Summary of Facts and Submissions

I. European patent No. 0 431 135 with the title "Particle-mediated transformation of animal somatic cells" was granted with 4 claims based on the International patent application No. PCT/US90/03522 published as WO 91/000359.

Granted claims 1 to 4 read as follows:

"1. Carrier particles for use in a method of therapy by genetic transformation in vivo of somatic cells in the skin of a living animal, wherein the particles are of dense material, are small relative to the size of the said cells, and are coated with copies of an exogenous genetic construction that includes a protein-coding DNA sequence and flanking regulatory sequences effective to express the protein in the said cells.

2. Particles according to claim 1, which are of gold.

3. Particles according to claim 2, which are 1-3 mym in size.

4. Particles according to any preceding claim, wherein the living animal is a human being."

II. An opposition was filed under Article 100(a) to (c) EPC. The opposition division revoked the patent pursuant to Article 102(1) EPC for failing to fulfil the requirements of Article 123(2) EPC (main request) and for lack of inventive step (Article 56 EPC; first auxiliary request).

III. The appellant (patentee) filed a notice of appeal and submitted a statement of grounds of appeal which was accompanied by a main request and seven auxiliary requests in replacement of the requests on file.

The main request comprised two claims which read as follows:

"1. Gold particles for use in a method of therapy by genetic transformation in vivo of somatic cells in the skin of a living animal, wherein the particles are 1-3 mym in size and are coated with copies of an exogenous genetic construction that includes a protein-coding DNA sequence and flanking regulatory sequences effective to express the protein in the said cells.

2. Particles according to claim 1, wherein the living animal is a human being."

IV. The respondent (opponent) filed a written submission in answer to the statement of grounds of appeal.

V. The board sent summons to oral proceedings to take place on 3 April 2008 together with a communication indicating its preliminary, non-binding opinion.

VI. On 3 March 2008, the appellant and the respondent informed the board that they would not take part in the oral proceedings.
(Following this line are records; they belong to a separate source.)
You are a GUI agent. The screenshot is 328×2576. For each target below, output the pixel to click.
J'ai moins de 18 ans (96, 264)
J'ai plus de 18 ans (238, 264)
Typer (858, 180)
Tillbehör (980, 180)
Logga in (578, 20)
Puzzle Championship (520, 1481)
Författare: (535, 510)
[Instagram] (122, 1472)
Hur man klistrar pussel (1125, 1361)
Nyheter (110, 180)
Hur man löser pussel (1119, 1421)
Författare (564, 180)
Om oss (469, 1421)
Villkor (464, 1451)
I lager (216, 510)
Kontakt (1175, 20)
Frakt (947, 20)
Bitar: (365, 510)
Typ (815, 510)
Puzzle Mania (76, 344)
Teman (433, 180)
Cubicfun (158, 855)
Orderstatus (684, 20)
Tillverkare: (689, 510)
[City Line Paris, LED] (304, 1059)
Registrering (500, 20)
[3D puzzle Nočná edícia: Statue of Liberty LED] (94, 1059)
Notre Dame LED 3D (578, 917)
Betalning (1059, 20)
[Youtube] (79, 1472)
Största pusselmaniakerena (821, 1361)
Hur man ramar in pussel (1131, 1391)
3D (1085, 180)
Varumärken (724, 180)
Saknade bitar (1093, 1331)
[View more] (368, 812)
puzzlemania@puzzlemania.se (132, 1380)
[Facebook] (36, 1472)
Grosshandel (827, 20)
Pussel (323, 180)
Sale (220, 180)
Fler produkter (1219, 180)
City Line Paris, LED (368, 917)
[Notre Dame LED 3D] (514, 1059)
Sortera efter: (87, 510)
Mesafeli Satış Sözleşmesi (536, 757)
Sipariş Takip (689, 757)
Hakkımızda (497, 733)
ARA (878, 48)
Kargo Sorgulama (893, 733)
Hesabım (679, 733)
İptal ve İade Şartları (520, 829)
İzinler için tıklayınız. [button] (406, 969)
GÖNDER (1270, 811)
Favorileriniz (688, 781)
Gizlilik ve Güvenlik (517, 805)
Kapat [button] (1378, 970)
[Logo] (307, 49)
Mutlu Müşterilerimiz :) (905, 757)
The respondent also withdrew its request for oral proceedings.

VII. The oral proceedings were cancelled on 31 March 2008.

VIII. The following documents are mentioned in the present decision:

(13) : Sanford, J.C. et al., Particulate Science and Technology, Vol. 5, pages 27 to 37, 1987;

(14) : Sanford, J.C., Tibtech, Vol.6, pages 299 to 302, December 1988;

(18) : Zelenin, A.V. et al., FEBS Letters, Vol. 244, No. 1, pages 65 to 67, February 1989;

(27) : Cline, M.J., The American Journal of Medicine, Vol. 83, pages 291 to 297, August 1987;

(28) : Ulmanen, I and Kallio, A., Annals of Clinical Research, Vol. 18, pages 316 to 321, 1986.

IX. The appellant's arguments insofar as relevant for the present decision may be summarized as follows:

Main request, claim 1

Article 123(2) EPC, added subject-matter

There was a basis in the application as filed for the use of coated gold particles in the absence of mention of physical acceleration and of a specific apparatus. The "field of invention" and the "background of the invention" sections disclosed transformation in general without any limitation. The fact that the particles of the invention could be used in transformation in general was also apparent from page 4, lines 11 to 15 and page 6, lines 23 to 26.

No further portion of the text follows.